Spring-based SMA Heat Engines and Elastocaloric Heat Pumps: Analyses and Experiments

Shape memory devices have enormous potential for ground- and space-based thermal management applications. These include make and break type thermal switches where heat transfer is enabled by the SMA element (e.g., through a heat pipe) or a continuously operating heat engine where the SMA element can be the sensor, actuator and heat transferring conductor, all in one. Such an application would entail the SMA element sensing temperature, absorbing and transferring heat as a result of its actuation, and then subsequently rejecting heat, all in repeatable cycles. The phase transformation can also be caused by mechanical loading and the associated exothermic and endothermic changes facilitate use in elastocaloric heat pumps. We extend a material, mechanical and thermal framework for heat engines to include elastocaloric heat pumps.
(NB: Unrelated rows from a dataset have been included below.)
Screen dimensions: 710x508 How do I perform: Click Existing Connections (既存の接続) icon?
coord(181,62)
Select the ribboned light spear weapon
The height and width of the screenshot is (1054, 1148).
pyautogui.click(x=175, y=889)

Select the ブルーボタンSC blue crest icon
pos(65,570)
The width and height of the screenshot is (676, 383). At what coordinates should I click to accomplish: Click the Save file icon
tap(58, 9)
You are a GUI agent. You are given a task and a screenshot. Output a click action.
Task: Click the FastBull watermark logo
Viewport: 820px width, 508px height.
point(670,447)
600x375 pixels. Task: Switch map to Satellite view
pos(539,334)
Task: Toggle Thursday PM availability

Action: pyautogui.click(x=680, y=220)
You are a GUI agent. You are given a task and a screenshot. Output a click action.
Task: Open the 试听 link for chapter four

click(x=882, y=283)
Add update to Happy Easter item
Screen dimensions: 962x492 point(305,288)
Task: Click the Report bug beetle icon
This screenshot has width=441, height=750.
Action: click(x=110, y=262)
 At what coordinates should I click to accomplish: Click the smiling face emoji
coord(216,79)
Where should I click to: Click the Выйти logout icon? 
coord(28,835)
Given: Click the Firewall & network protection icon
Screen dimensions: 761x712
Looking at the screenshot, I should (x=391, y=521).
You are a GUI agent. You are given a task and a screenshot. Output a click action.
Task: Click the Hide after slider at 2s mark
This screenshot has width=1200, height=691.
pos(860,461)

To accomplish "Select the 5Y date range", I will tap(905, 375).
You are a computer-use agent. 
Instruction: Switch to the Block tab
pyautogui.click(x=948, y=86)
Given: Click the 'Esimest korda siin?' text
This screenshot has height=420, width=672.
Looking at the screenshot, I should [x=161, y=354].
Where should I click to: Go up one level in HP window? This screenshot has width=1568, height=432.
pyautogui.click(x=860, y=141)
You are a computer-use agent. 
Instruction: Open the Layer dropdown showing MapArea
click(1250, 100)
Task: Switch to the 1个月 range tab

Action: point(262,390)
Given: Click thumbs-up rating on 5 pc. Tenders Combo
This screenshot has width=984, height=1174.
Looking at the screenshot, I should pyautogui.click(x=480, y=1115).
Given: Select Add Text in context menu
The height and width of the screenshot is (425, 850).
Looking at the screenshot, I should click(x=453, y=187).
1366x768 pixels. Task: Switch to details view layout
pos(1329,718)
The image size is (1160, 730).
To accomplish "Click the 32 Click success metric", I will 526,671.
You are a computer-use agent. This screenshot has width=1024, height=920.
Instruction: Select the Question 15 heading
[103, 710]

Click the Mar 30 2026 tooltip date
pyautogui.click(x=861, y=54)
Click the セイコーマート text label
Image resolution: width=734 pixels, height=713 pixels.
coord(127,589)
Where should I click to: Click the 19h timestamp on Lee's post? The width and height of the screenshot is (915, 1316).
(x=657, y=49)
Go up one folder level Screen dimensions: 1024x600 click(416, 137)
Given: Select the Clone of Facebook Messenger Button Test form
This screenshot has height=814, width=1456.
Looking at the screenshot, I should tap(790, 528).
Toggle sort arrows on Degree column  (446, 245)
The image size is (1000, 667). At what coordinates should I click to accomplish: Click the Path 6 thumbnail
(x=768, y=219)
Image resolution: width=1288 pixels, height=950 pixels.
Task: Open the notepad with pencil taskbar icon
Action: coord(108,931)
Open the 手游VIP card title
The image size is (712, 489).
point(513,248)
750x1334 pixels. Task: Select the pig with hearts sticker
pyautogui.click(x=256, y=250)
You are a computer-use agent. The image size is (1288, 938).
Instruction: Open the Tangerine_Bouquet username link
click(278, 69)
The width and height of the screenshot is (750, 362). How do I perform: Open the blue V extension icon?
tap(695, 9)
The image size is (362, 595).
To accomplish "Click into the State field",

This is done by relying on the thermoelastic nature of the phase transformation and drawing parallels between enthalpy vs. temperature space and stress-strain space through the thermodynamics. Emphasis is also placed on systems-level analyses examining various configurations. A spring-based configuration with an off-set axis of rotation was selected for experimental validation, linking various aspects of SMA behavior with the corresponding system response. The use of springs enabled extended fatigue life, evaluating stress (by monitoring the pitch) with temperature and producing adequate starting torque to automatically activate engine operation. Multi-objective optimization offered guidelines for maximizing torque, speed, power or a coefficient of performance. This work has immediate implications for scavenging waste heat or heat from the ambient environment, and in environmentally friendly solid-state refrigeration.